On paper, the founders claimed eFishery was already profitable on the back of hundreds of millions in revenue. In reality, none of it was real. What was more damning was how far the aquaculture unicorn got away with its story. The fabrication of numbers began way back in 2018, during eFishery’s $4 million Series A round.
Wake-up call
The eFishery scandal is forcing many local investors to take a very hard look in the mirror. This is not a good picture in the eyes of foreign investors, many of whom were persuaded over many years that Southeast Asia’s time had come, and that it was a market worth taking the risk.

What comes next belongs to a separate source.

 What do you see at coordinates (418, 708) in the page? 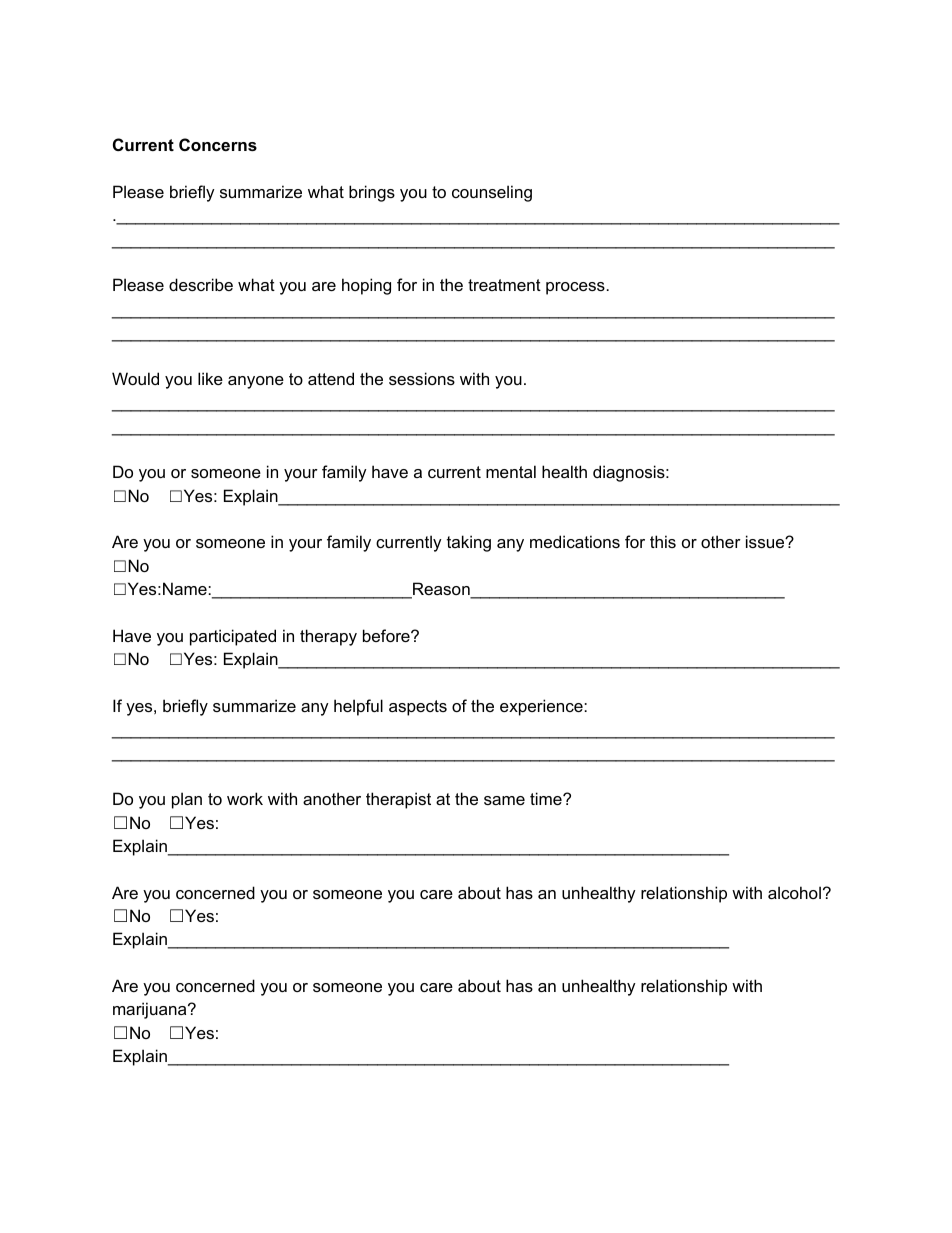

“At least in Zilingo, the funds were being used to drive growth,” said another investor requesting anonymity, as if there was any meaningful comparison to be made at all between the two misdeeds. But if both institutional and local investors can get bamboozled like this, how can anyone else be completely insured from such incidents happening again?
The unfortunate truth is that Southeast Asia is no longer short of founder fraud stories, and there seems to be a gnawing expectation that more such spectacular blowups may occur. Many of the exposed culprits are still not held accountable today.
Adrian Gunadi, the founder of troubled peer-to-peer (P2P) lender Investree, is rumoured to still be at large and escaped to Doha. Pamitra Wineka, founder of fellow P2P lender, Tanihub, got himself a new job. Today he is the independent commissioner and audit chairman of MIND ID (Mining Industry Indonesia), an Indonesian state-owned mining industry company.
Both companies face lawsuits for suspected fraud or embezzlement of funds.
In other cases, AI founders were caught for faking Ivy League PhD certificates, while others like Vietnam’s Sy Phong Bui was found to have creatively repurposed former company intellectual property into a completely new venture (Telio).
If too many bad actors get away scot-free, the concern is that these may send the wrong signal and hold the region back even further. It’s also worth questioning if Southeast Asian investors were simply not up to the task of due diligence in their own home markets?
Many venture capitalists are already voting with their cheque books.
Startup funding hit its lowest point in 6 years during the first nine months of 2024, according to DealStreetAsia’s latest data report. Only 134 equity rounds were recorded in Southeast Asia across $979 million, signalling a 24% drop from the previous quarter.
There is a growing pattern in the types of startups that investors are looking for now. I keep hearing the same tag words among early-stage investors. "Cash flow positive", "growth-stage", "monetising", "near profitable". AI companies? Forget it. AI-enabled, sounds more like it.
“We have become SME investors now,” confided one Southeast Asian tech investor.